The American Medical Association and Anthem today announced they will collaborate on solutions to streamline the prior authorization process to reduce the administrative burden and minimize delays and disruptions in care.
The first step is to eliminate low-value prior-authorization requirements, they said.
The idea was put forward earlier this year by the AMA, the American Hospital Association, America's Health Insurance Plans and other healthcare organizations in a consensus statement outlining ways to improve the prior authorization process.
"The prior authorization process can be burdensome for all involved--healthcare providers, health plans, and patients," the consensus statement said. "Yet, there is wide variation in medical practice and adherence to evidence-based treatment. Communication and collaboration can improve stakeholder understanding of the functions and challenges associated with prior authorization …."
Among areas for improvement include differentiating the application of prior authorization based on provider performance on quality measures and adherence to contractual, risk-sharing arrangements.
Another is for aligning prescribing patterns and ordering with historically high prior authorization approval rates.
Regular review of the list of medical services and prescription drugs can help to identify therapies that no longer warrant prior authorization due to, for example, low variation in utilization or low prior authorization denial rates.
Regular review can also help identify new and emerging therapies in which prior authorization may be warranted due to a lack of evidence on effectiveness or safety concerns.
Clearinghouses and EHR and practice management system vendors, should develop and deploy software and processes that facilitate prior authorization automation using standard electronic transactions, the statement said.
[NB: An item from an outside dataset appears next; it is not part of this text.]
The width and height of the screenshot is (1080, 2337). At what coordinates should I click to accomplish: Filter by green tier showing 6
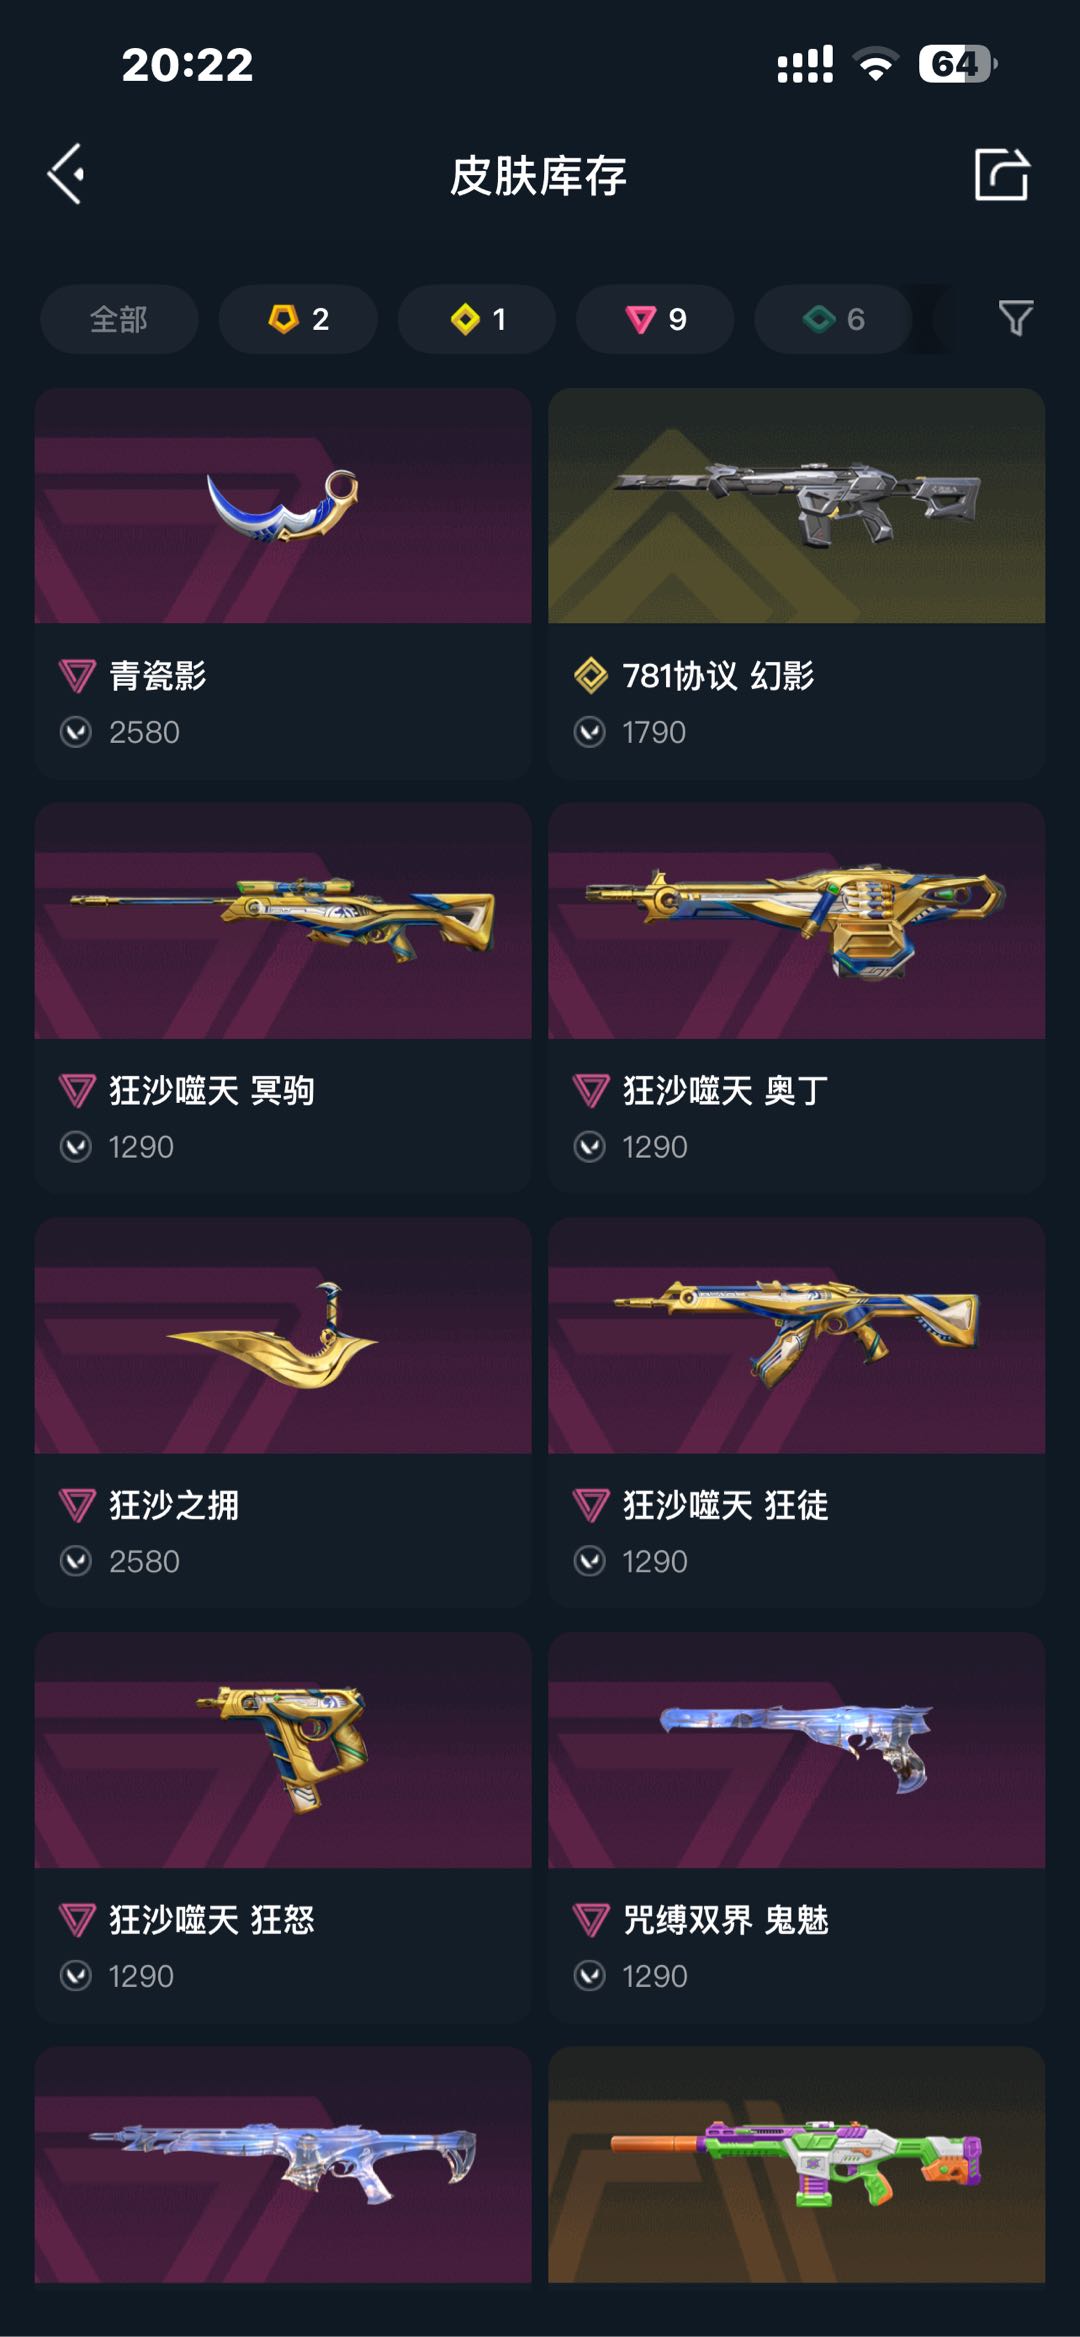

These recommendations recognize that regulations addressing timeliness, continuity of care, and appeals are currently in place, including state and federal law and private accreditation standards.
"Collaboration between payers and healthcare professionals is critical in order to evolve and advance our healthcare system to one that is simpler, more accessible and more affordable for consumers," said Craig Samitt, MD, chief clinical officer at Anthem.
"Physicians caring for patients across the country have many ideas about how we can reduce healthcare costs and administrative burdens while improving clinical outcomes, and we need the collaboration of Anthem and all health plans to implement those strategies," said AMA Board Chair Gerald E. Harmon, MD.